**Data excerpts:**

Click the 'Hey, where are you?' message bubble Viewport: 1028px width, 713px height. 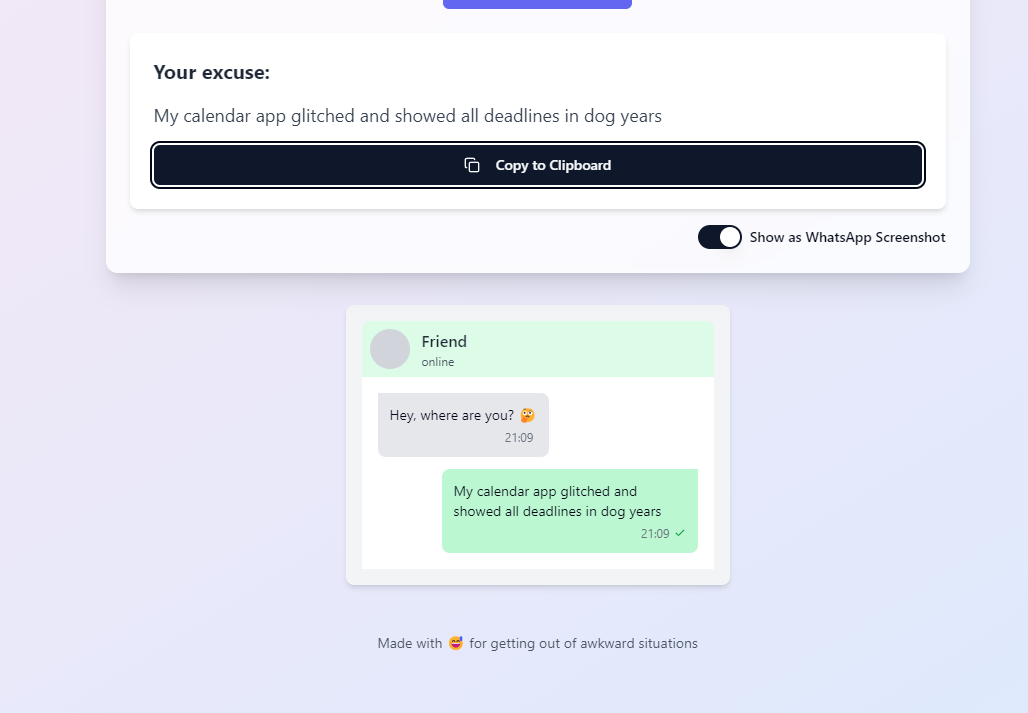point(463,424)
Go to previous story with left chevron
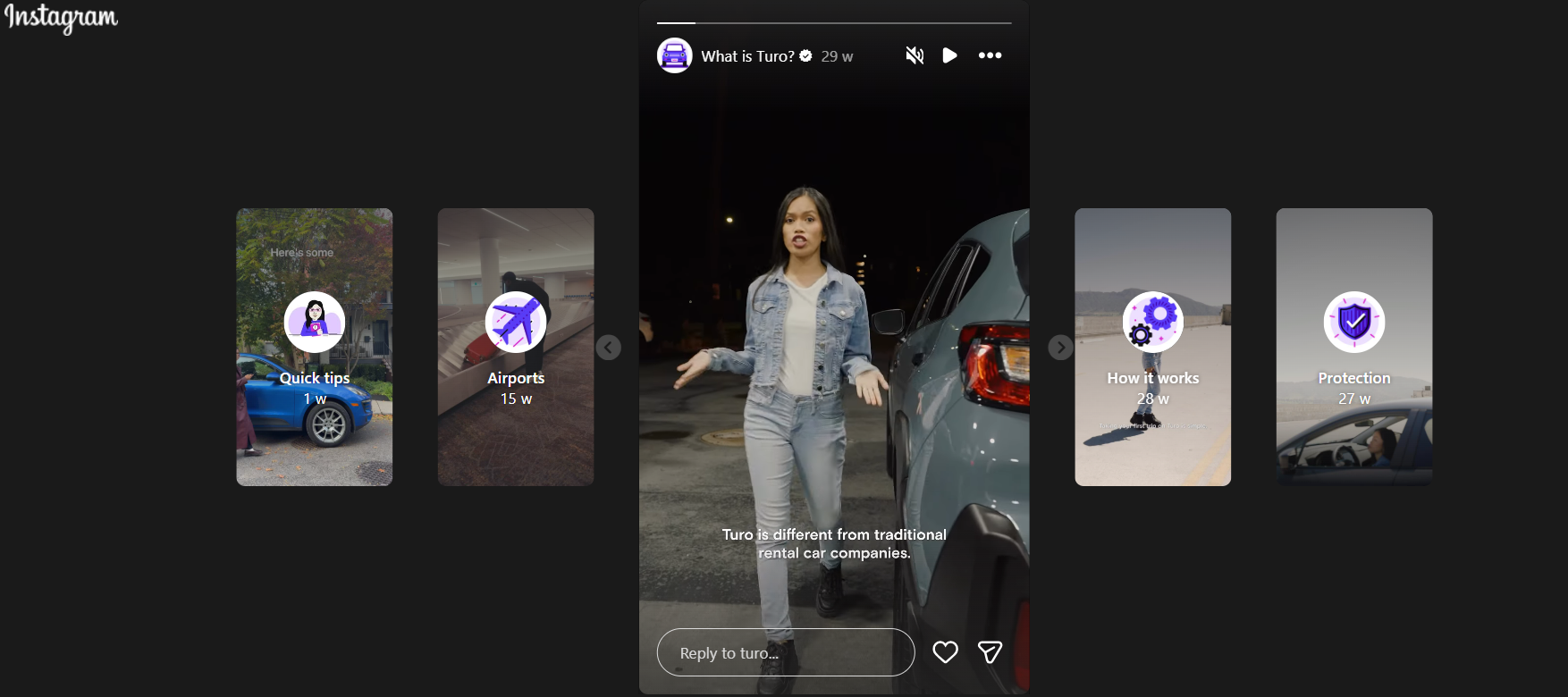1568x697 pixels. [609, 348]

* * *

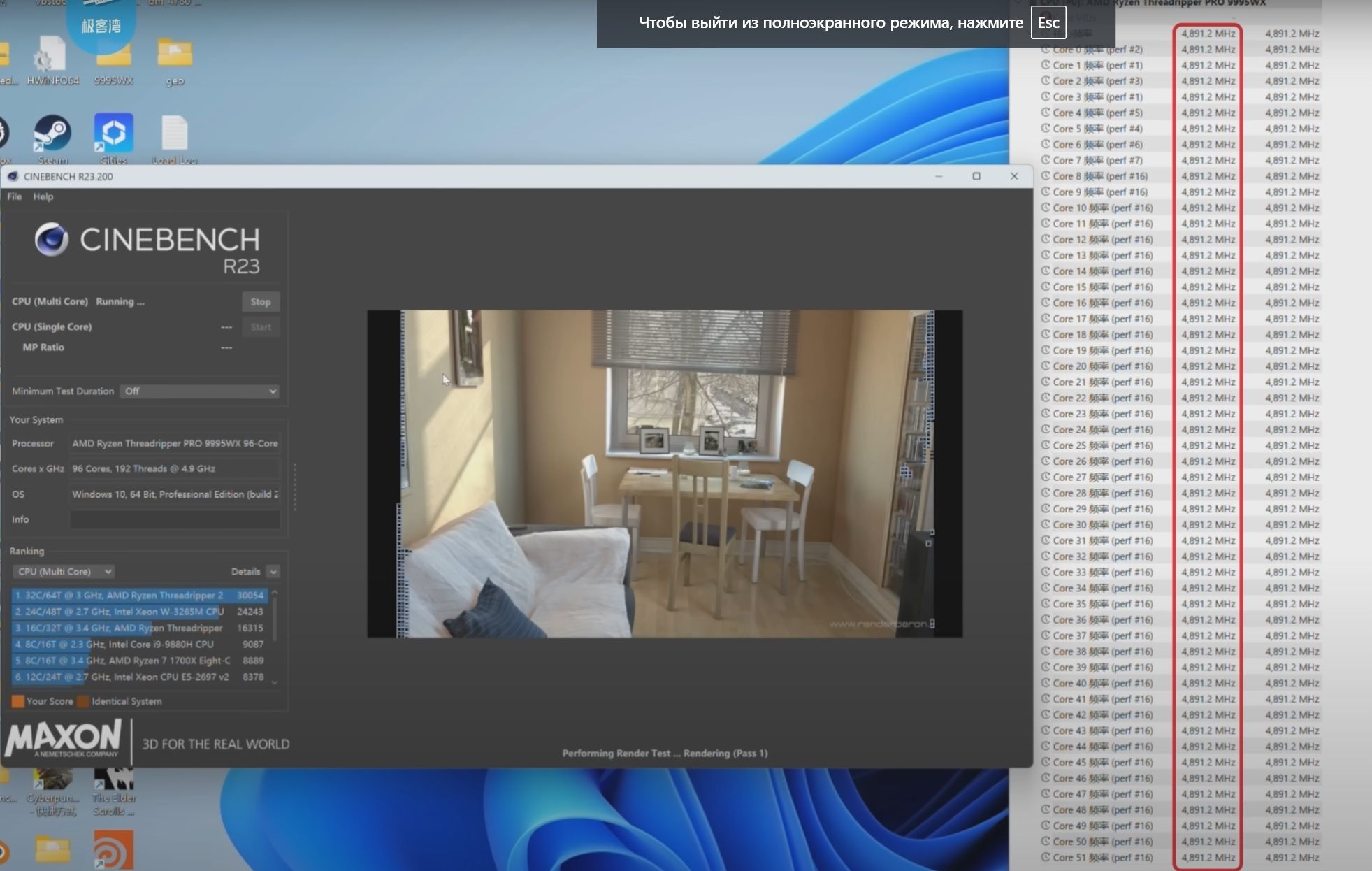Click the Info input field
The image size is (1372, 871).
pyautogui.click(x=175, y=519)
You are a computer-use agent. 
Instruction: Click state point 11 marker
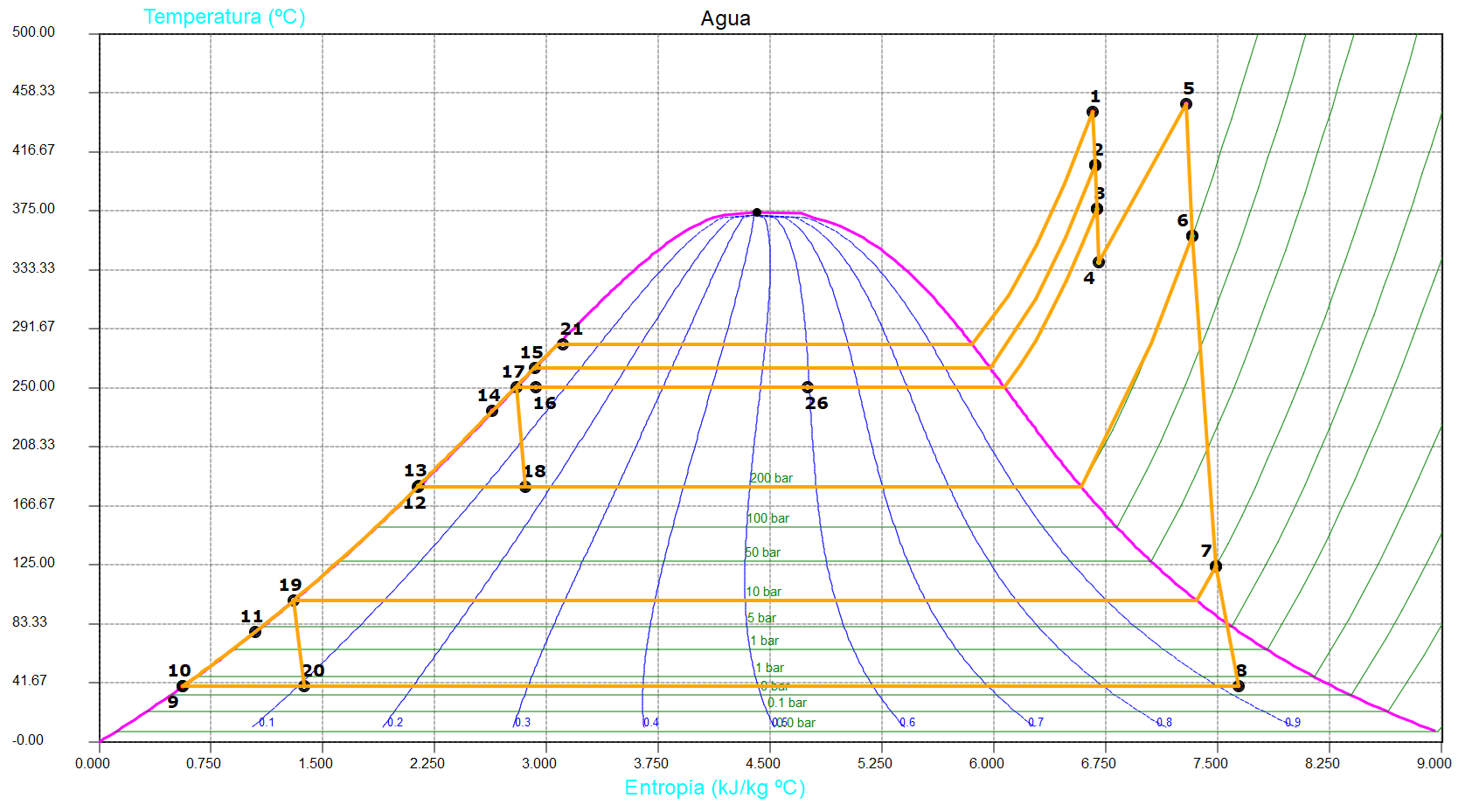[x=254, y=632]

**What you will do:**
Please render the listing from the line with "Click the Info input field" to the line with "[x=254, y=632]", both ends included, as a Markdown table with the columns Row and Text, one row per line and blank lines omitted. Leave the pictures out.

**Reply to the exercise:**
| Row | Text |
|---|---|
| 1 | Click the Info input field |
| 2 | The image size is (1372, 871). |
| 3 | pyautogui.click(x=175, y=519) |
| 4 | You are a computer-use agent.  |
| 5 | Instruction: Click state point 11 marker |
| 6 | [x=254, y=632] |